前回、動物が隠れた漢字の話をしました。動物が隠れているのですから、人が隠れた漢字もあります。今回はそんな漢字を紹介します。
竝・並/甲骨3300年前 |
立/甲骨3300年前 |
最初は、二人の人が左右にならんでいる形からできた字です。一人ずつ立っている姿は、「立」です。「立」は一定の位置に立つ人を正面から見た形からできた字です。旧字体は、立が左右にならんでいる形=「竝」ですからわかりやすいです。今は少し形を変えているのでわかりにくいですが、文字通り横に「並ぶ」と言うときの「並」です。「並」は二人の人が横に並んだ形からできた字でした。
比/甲骨3300年前 |
人/甲骨3300年前 |
二つめは、右を向いたふたりの人を並べた字です。それは「比」、「比べる」です。人を横向きに並べて背の高さや大きさを比べることをしたのかもしれません。人を二人並べて「くらべる」姿から「比」はできました。カタカナの「ヒ」のように見えるパーツは右を向いた人だったのです。
從・従/甲骨3300年前 |
從・従/甲骨3300年前 |
三つめは、右ではなく、左を向いたふたりの人を並べた字です。左側の古代文字(甲骨)を見ると後ろの人が前の人についていくような格好です。右側の古代文字(甲骨)には道を表す「彳」があります。道をついていく人、つまり、「従う」という字の「従」です。古い文字は、人が二人いる「從」と書きました。
旅/甲骨3300年前 |
四つめは、左を向いたふたりの人がいますが、先頭の人は旗を持っています。旗を立てた先頭の人に従って進む人たちを表しています。現代でいえば、バスガイドさんが旗をもって、人々を従えて見学先に行く姿でしょうか。「旅行」の「旅」、「たび」という字です。旅と言えば楽しい気持ちになりますが、古い時代は物見遊山の旅ではなく、軍隊を率いて敵国へ攻めていくことでした。先頭が立てている旗は氏族の旗で、その旗の下に結集して敵国へ向かったのです。軍隊を表す「〇〇旅団」という言葉が今も残っています。
化/甲骨3300年前 |
北/甲骨3300年前 |
最後は、頭を上に向けて横たわっている人と背中合わせに頭を逆さまにして横たわっている人の姿からできた字です。(古代文字を見るとよくわかります)頭を上に向けている人は生きている人。逆さまになった人は死んだ人を表しています。生きていた人が死んだ姿になるように、すべてのものは変化しながら生死を繰り返していくので、変わること、変化することをいいます。それで、「化ける」という字の「化」となりました。「お化け」は本当に「死んだ人に変化した人」だったのですね。ここにもカタカナの「ヒ」があります。他にも、背中合わせの人からできた「北」という字の中に「ヒ」があります。人の姿がこんな形に変化して使われているのです。

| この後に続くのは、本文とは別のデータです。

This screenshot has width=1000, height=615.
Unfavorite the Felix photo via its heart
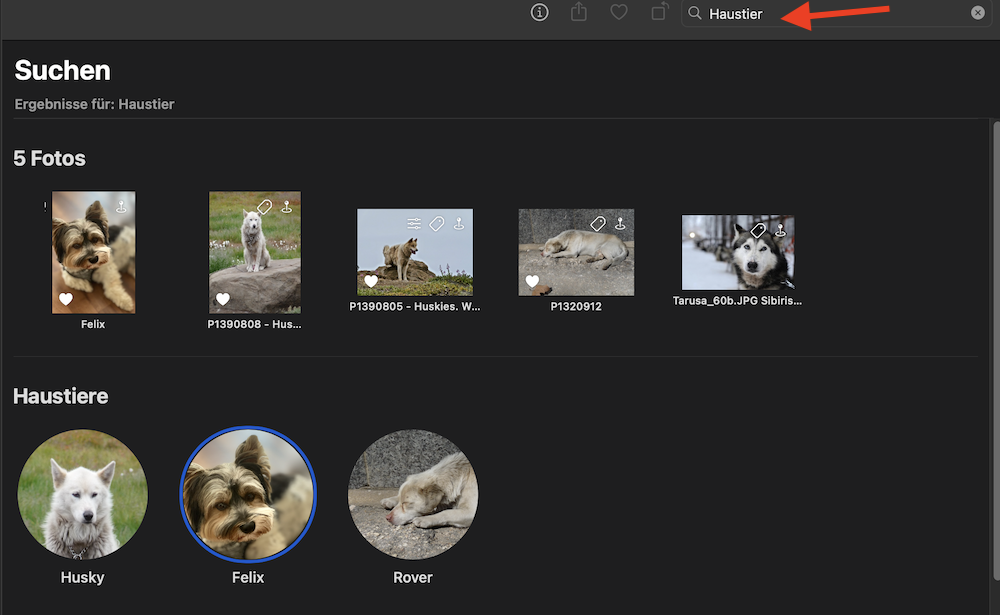click(x=66, y=299)
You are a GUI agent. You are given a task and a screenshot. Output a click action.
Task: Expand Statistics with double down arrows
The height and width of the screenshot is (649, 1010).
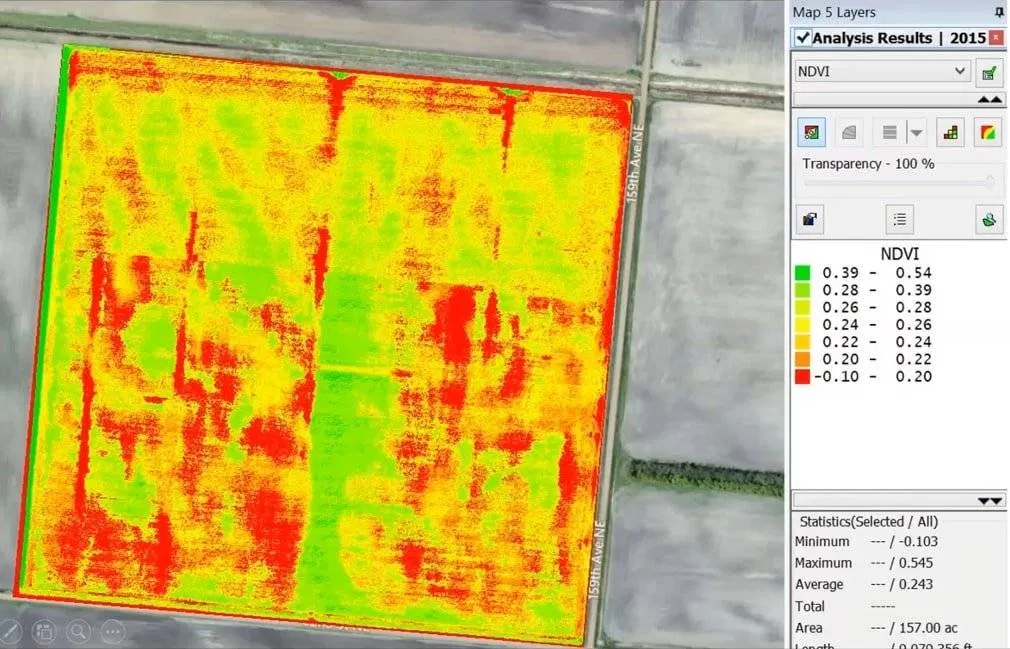tap(989, 501)
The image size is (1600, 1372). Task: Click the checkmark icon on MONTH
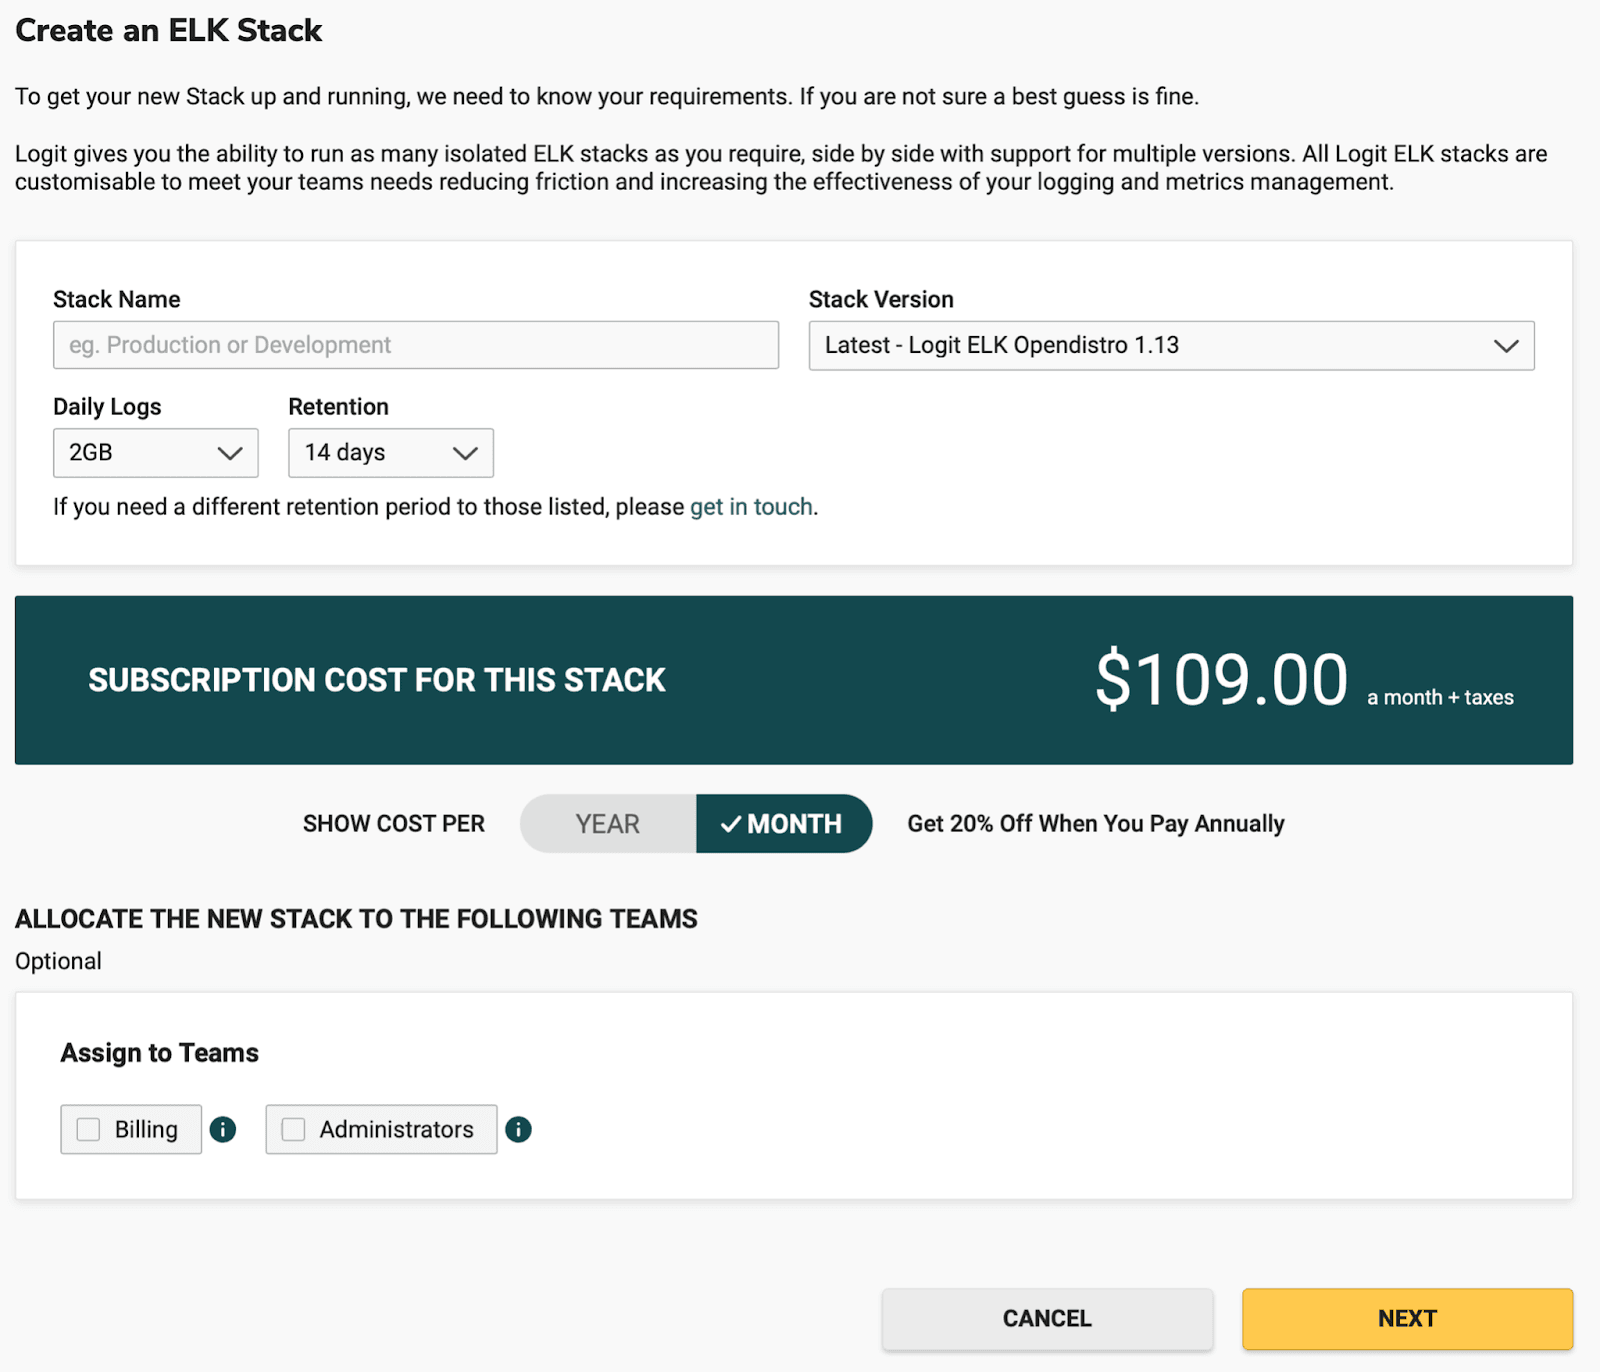coord(731,824)
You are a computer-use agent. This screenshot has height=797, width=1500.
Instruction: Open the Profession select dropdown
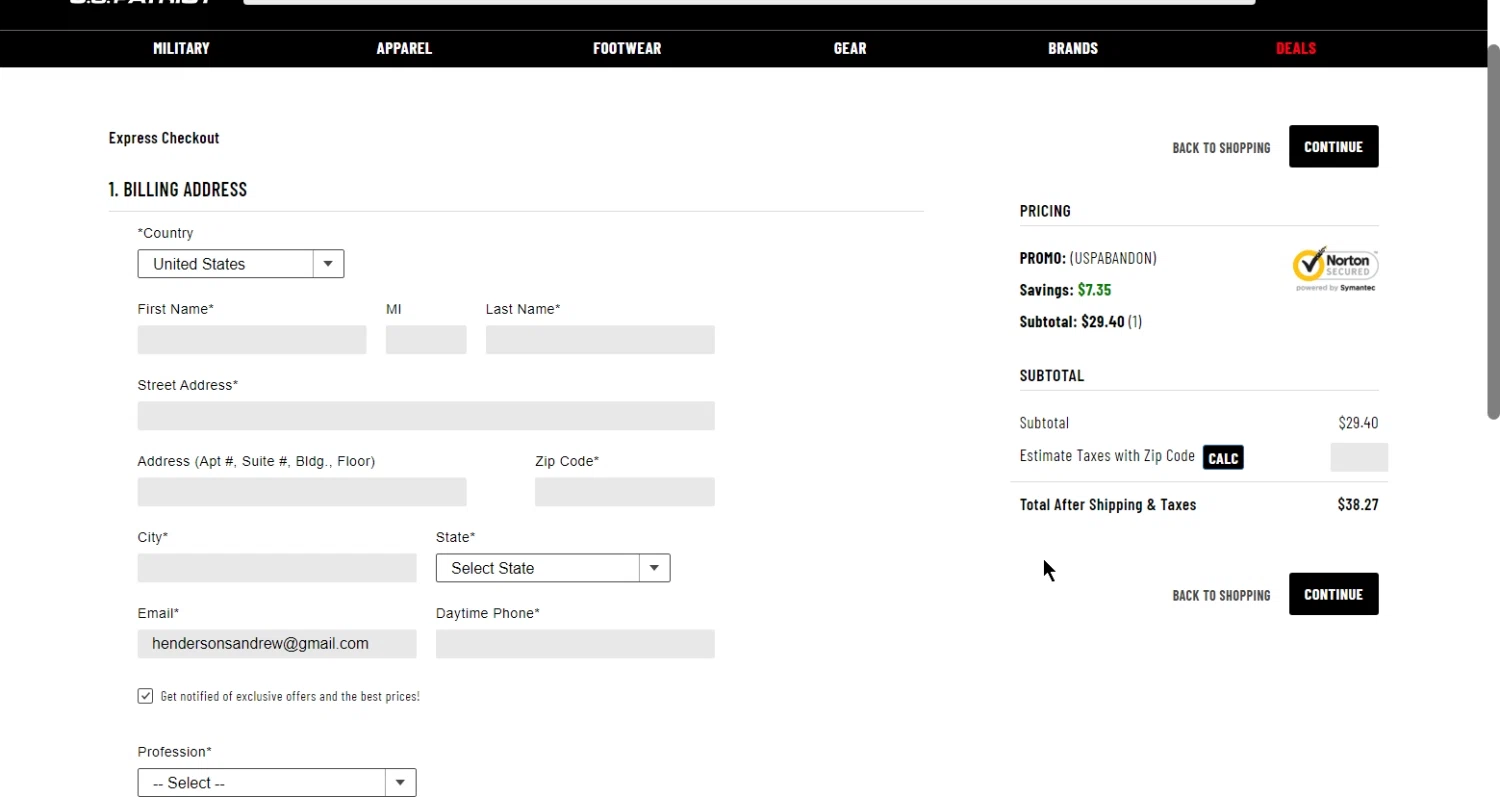click(277, 783)
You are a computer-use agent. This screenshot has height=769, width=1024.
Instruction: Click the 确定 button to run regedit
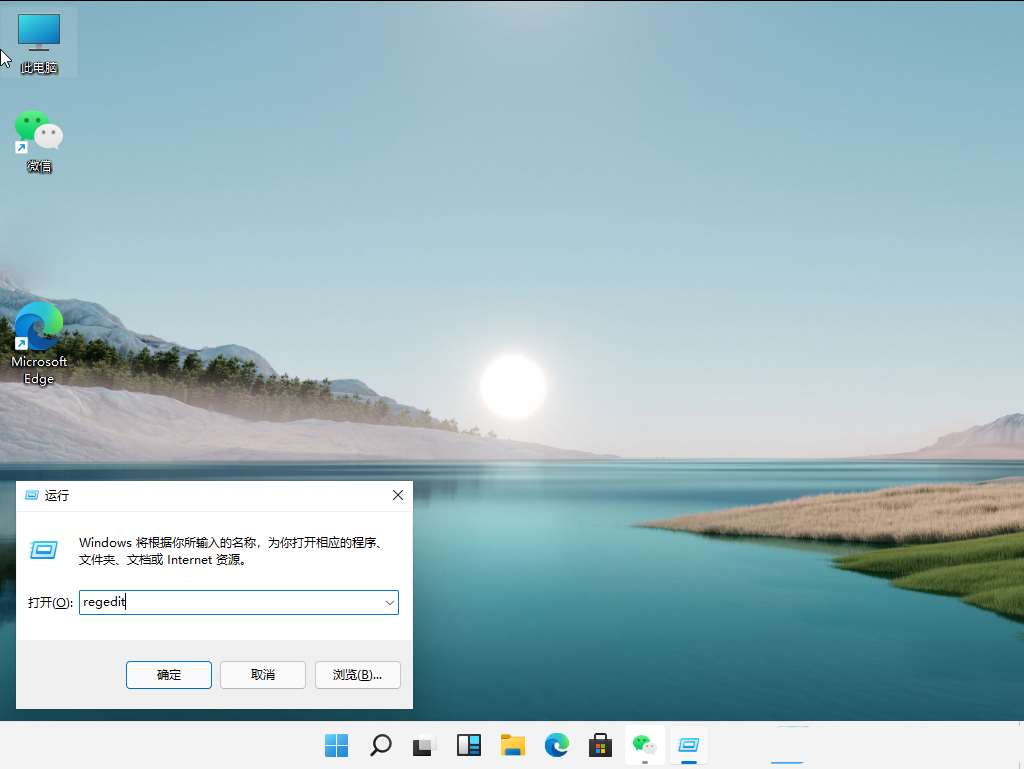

今日紹介した「並ぶ」も「比べる」も「従う」も「旅」も「化ける」も普段よく使う字ですけど、その字に人が入っているとはちょっと気づかないです。でも、古代の文字を見るとちゃんとそこに人がいて、成り立ちを教えてくれます。単純に形象化された人の姿が組み合わせによって様々な意味を持つ漢字となって受け継がれています。